====== Text shown
Using oviraptorosaurs as their study system, the researchers compiled a dataset of measurements of various elements of the forelimb (like the humerus and claws) of these theropods as well as for the femur, which is the largest leg bone and has dimensions that directly reflect overall body size (as it is one of the main weight-bearing elements). The total dataset consisted of over 50 measurements for 25 different oviraptorosaurs, ranging from primitive forms like the wonderfully-preserved Caudipteryx to the highly derived Oksoko. Afterwards, these measurements were subjected to various sorts of complex mathematical modelling that could then be plotted on graphs to visualise if and how the evolution of some elements of the skeleton is linked to the evolution of others. I won’t bog you down in the intricacy behind the mathematics, and I would encourage any curious readers to read the research article to learn more. The results of their computing revealed the evolution of oviraptorosaur arms, and likely those of theropods more widely, was far from straightforward.
One of their major discoveries is that the reduction of the size of the arms and the loss of digits do not seem to be associated, but not in the way that has been historically thought. More specifically, only the evolution of the claw (and the nearest bone) of the third digit are not linked to the evolution of the rest of the arm and hand, meaning that while almost the entire forelimb collectively reduced as a single unit, most of the third digit did not follow. Historically, it’s been considered the evolution of the main arm bones and those of the hand and fingers were entirely decoupled, but here it instead seems like the main arm bones, and even most of the hand and fingers are coupled, with only one specific digit following a separate evolutionary course. This phenomenon of specific digits coursing a distinct path to the rest of the arm (including other digits) might be behind the unusual forelimbs of some other theropods like the Triassic Herrerasaurus and the early tyrannosaur Guanlong, both of which have greatly reduced their fourth finger while retaining the ancestral long arms of theropods.
============
====== Dataset content
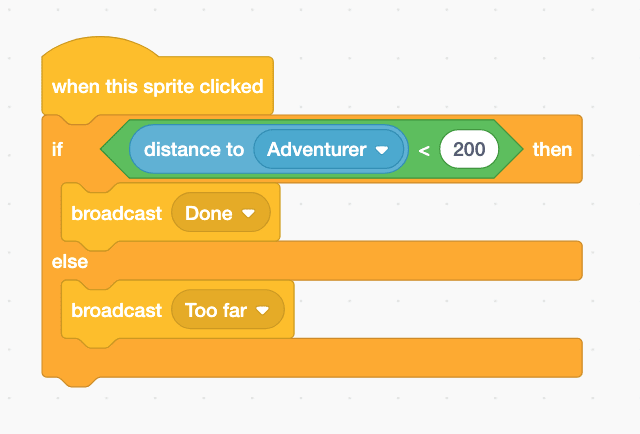The image size is (640, 434).
Task: Click blank workspace area below the script
Action: click(x=320, y=410)
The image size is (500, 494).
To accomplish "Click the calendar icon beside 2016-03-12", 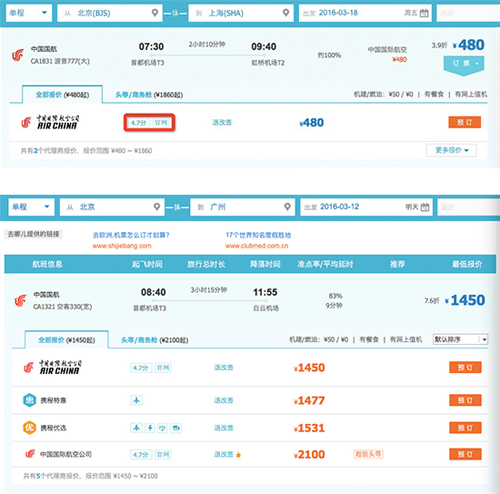I will 425,207.
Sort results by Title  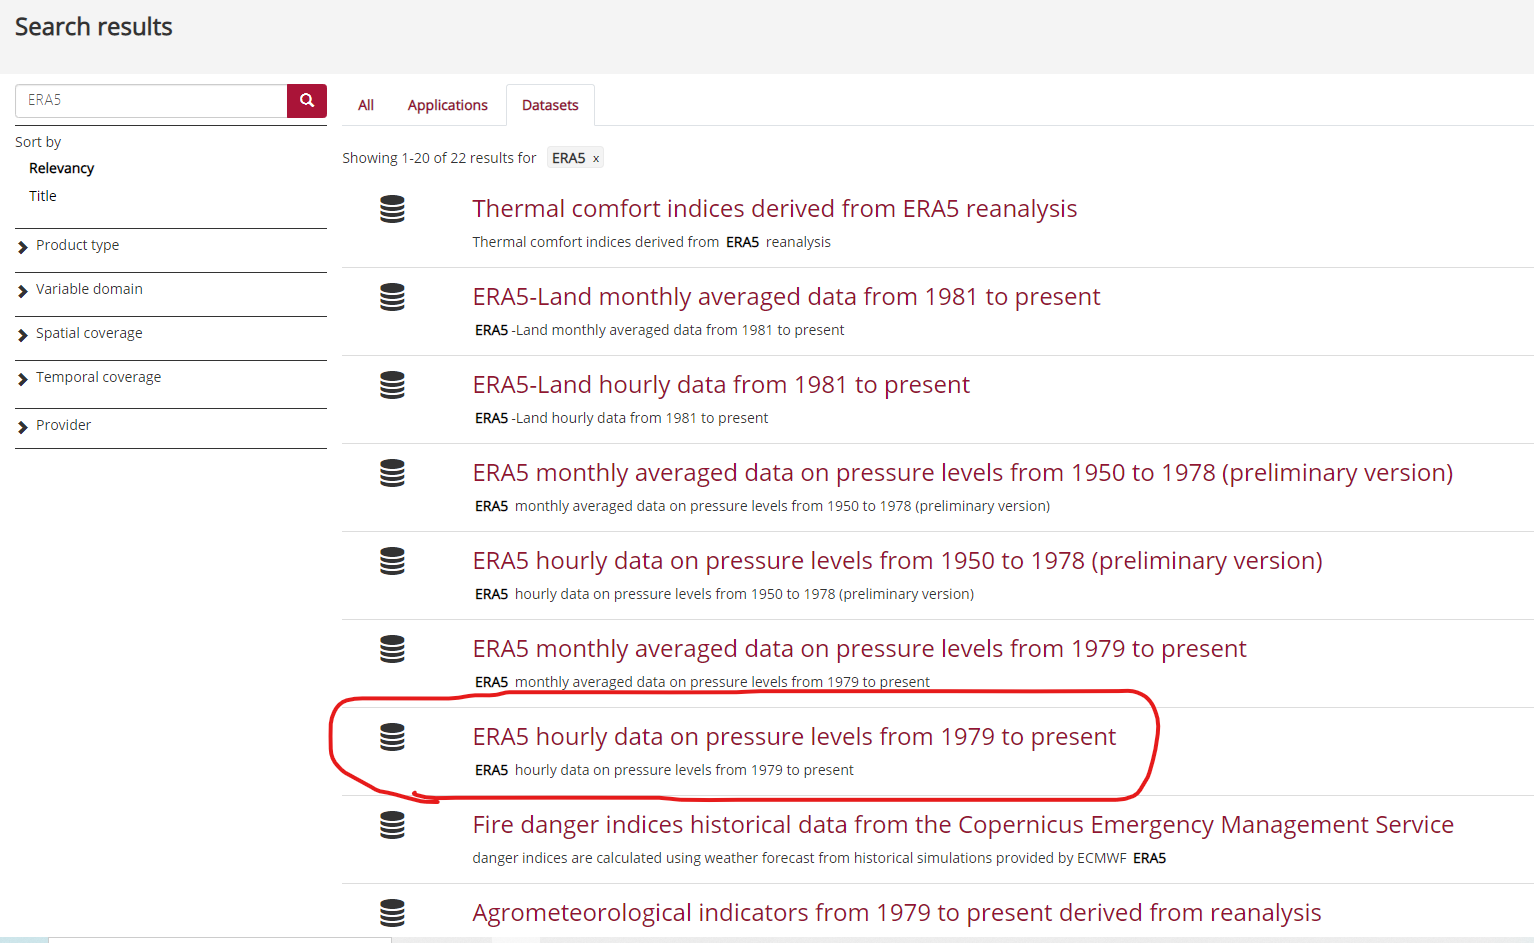[x=42, y=195]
============
## Instructions for the task
Could you write the next part of the passage above on the evolution of oviraptorosaur arms, picking up after its final sentence?

## Output below
Fascinatingly, they also discovered that oviraptorosaur forelimbs generally fall into 1 of 4 groups depending on their shape. One is that of Caudipteryx and closely related early oviraptorosaur species, another includes various members of both major oviraptorosaur lineages (the oviraptorids and the caegnathids), a third includes a specialised lineage termed the Heyuanninae (which is a sublineage of the oviraptorids), and the final is comprised solely of the bizarre Oksoko (which is a derived member of the Heyuanninae). While this could be interpreted that each distinct group had arms and claws specialised for a certain function, the reality appears to be much more complex. For instance, one of the main ways oviraptorids and caegnathids differ is in the form and function of their lower jaws, so why do so many have forelimbs that look and likely function similarly? At the moment there is no clear answer to this question, but hopefully future research may reveal one. Interestingly, the emergence of a unique forelimb shape in the Heyuanninae seems linked to the rise of this group of oviraptorosaurs in the Gobi Desert, suggesting that their unique forelimb was an adaptation for living in an extreme, arid environment. Oksoko would further modify this unique forelimb shape, resulting in one of the weirdest arms and hands of all theropods, that has even been suggested to be specialised for scratch-digging, a behaviour common among burrowing animals.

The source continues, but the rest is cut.